What the task asks
Could you reproduce every entry that follows, exactly as shown?

Collected data:

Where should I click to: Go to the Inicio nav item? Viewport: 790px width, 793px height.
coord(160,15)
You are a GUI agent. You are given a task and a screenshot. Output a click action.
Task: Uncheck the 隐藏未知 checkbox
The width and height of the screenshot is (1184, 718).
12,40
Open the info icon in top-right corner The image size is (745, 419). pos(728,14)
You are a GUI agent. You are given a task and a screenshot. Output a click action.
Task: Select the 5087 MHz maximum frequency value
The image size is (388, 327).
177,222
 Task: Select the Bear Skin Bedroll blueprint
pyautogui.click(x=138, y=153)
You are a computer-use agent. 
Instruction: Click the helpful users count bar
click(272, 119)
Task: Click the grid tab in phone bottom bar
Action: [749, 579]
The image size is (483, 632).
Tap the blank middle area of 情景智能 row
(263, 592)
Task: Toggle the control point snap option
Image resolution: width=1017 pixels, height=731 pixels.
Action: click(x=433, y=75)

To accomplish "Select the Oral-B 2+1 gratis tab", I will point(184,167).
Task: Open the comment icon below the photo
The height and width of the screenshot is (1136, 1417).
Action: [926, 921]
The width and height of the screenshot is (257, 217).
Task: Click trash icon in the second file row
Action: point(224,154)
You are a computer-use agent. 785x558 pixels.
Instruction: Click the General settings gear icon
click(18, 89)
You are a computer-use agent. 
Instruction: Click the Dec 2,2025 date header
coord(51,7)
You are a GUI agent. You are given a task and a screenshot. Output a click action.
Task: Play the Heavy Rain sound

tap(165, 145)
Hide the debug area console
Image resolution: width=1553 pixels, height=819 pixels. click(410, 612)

Solution to this exercise
Where should I click to: Go to the Inicio nav item? Viewport: 790px width, 793px height.
coord(160,15)
You are a GUI agent. You are given a task and a screenshot. Output a click action.
Task: Uncheck the 隐藏未知 checkbox
The width and height of the screenshot is (1184, 718).
12,40
Open the info icon in top-right corner The image size is (745, 419). pos(728,14)
You are a GUI agent. You are given a task and a screenshot. Output a click action.
Task: Select the 5087 MHz maximum frequency value
The image size is (388, 327).
177,222
 Task: Select the Bear Skin Bedroll blueprint
pyautogui.click(x=138, y=153)
You are a computer-use agent. 
Instruction: Click the helpful users count bar
click(272, 119)
Task: Click the grid tab in phone bottom bar
Action: [749, 579]
The image size is (483, 632).
Tap the blank middle area of 情景智能 row
(263, 592)
Task: Toggle the control point snap option
Image resolution: width=1017 pixels, height=731 pixels.
Action: click(x=433, y=75)

To accomplish "Select the Oral-B 2+1 gratis tab", I will point(184,167).
Task: Open the comment icon below the photo
The height and width of the screenshot is (1136, 1417).
Action: [926, 921]
The width and height of the screenshot is (257, 217).
Task: Click trash icon in the second file row
Action: point(224,154)
You are a computer-use agent. 785x558 pixels.
Instruction: Click the General settings gear icon
click(18, 89)
You are a computer-use agent. 
Instruction: Click the Dec 2,2025 date header
coord(51,7)
You are a GUI agent. You are given a task and a screenshot. Output a click action.
Task: Play the Heavy Rain sound

tap(165, 145)
Hide the debug area console
Image resolution: width=1553 pixels, height=819 pixels. click(410, 612)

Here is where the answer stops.